MSU Extension partners with MHS and MAACO to educate about livestock handling, management

Many animal control officers and people working in law enforcement have little or no experience and knowledge related to livestock evaluation, handling and management. Realizing this is a problem, the Michigan Humane Society (MHS) approached Michigan State University (MSU) Extension knowing we would have the expertise to work toward a solution. The result: MSU Extension partnered with MHS and the Michigan Association of Animal Control Officers (MAACO) to produce a program session at the Michigan Partnership for Animal Welfare Great Lakes Animal Welfare Conference, which took place Oct. 19-20 at the FireKeepers Casino Hotel in Battle Creek, Michigan.

The program session “Livestock Evaluation and Handling” included three hours of classroom instruction and three hours of practical on-farm learning on Oct. 20. Twenty-five people from 15 Michigan counties and from Kentucky and Indiana attended.

Presenters for the morning classroom portion of the program included Dr. Judy Marteniuk, MSU Extension equine veterinarian; Dr. Karen Waite, MSU Extension equine specialist; Tom Guthrie, MSU Extension equine and pork educator; Kevin Gould, MSU Extension beef educator; and Mike Metzger, MSU Extension small ruminants and forages educator.

On-farm learning opportunities in the afternoon included a visit and tour of the Ladine Dairy Farm in Bellevue with hosts David and Sally Bivens. Participants learned to evaluate animal body condition and to assess housing, and they found out more about the overall management practices of dairy cattle. They also visited Neal’s Hereford Farms in Bellevue with host Becky Neal, currently president of MAACO. Here, participants observed and participated in handling of beef cattle as well as handling, haltering and working around equine. In addition to the farm hosts, all of the MSU Extension presenters mentioned in the above paragraph took part in educating attendees at the farms.

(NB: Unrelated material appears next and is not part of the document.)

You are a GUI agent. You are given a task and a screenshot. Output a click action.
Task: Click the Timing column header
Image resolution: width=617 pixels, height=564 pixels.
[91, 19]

Besides hosting, Becky Neal was responsible for procuring both farms for the event. Others who helped with the program included Linda Reider, former MHS statewide initiatives director; Ann Griffin, MHS special projects manager; and Terry MacKillop, past president of MAACO.

At the end of the program, Becky Neal asked for feedback from the participants. All agreed that the program was beneficial, and that they would use the information gained in their work. They also felt that they would like more of this type of programming in the future. Afterward, she asked the presenters if they would be willing to do more of this in the future even if it was not in conjunction with the conference.

The program presenters also felt that the event was worthwhile.

“We felt that this was a good program and that the participants got useful animal handling knowledge and body condition scoring knowledge, as well as information on how dairy farms operate and the care that they give their animals,” said Mike Metzger.

Sounds like a success to me! Thank you to the entire team for stepping up to the challenge.